Leclerc honoured his friend the only way F1 drivers can by pulling his visor down on Sunday afternoon and racing. The Monégasque was destined to take his first win on the darkest of weekends the sport has seen in many years. Mercedes’ Lewis Hamilton was close to catching him but Leclerc crossed the line to take an emotional victory. Subdued celebrations followed as he dedicated his win to Hubert.
Last weekend Leclerc cemented his place in the hearts of the tifosi with a stunning win at Monza. An unusual end to qualifying saw Leclerc start from pole ahead of the two Mercedes. Leclerc was counting on Sebastian Vettel starting from fourth to apply pressure to the Silver Arrows but his more experience teammate had a nightmare race leaving the 21 year old on his own.
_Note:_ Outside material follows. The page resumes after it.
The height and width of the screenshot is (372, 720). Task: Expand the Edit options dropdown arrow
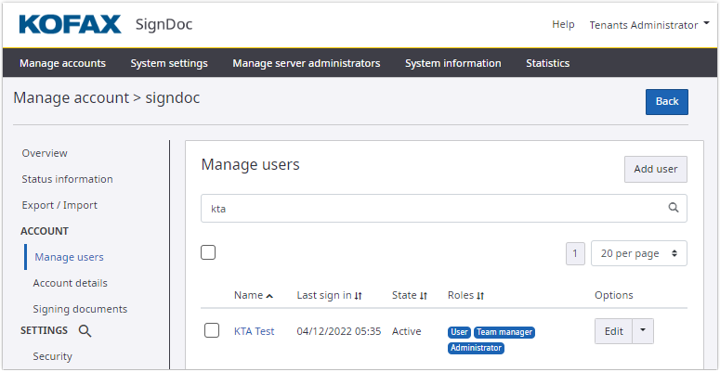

For over 40 laps the 21 year old fended off attacks from five time world champion Hamilton and despite his tyres being seven laps older he managed to evade the rapid Valtteri Bottas late on to become the first Ferrari winner at the Italian Grand Prix in nine years.
Leclerc was not afraid to get his elbows out while defending and masterfully managed his race to claim back to back victories sparking wild scenes around the circuit.
Charles Leclerc has been spoken about for several years now but the events of the past two weeks have shown what he is made of. Leclerc has time and again overcome tragedy to triumph and looks certain to be Ferrari’s next legend.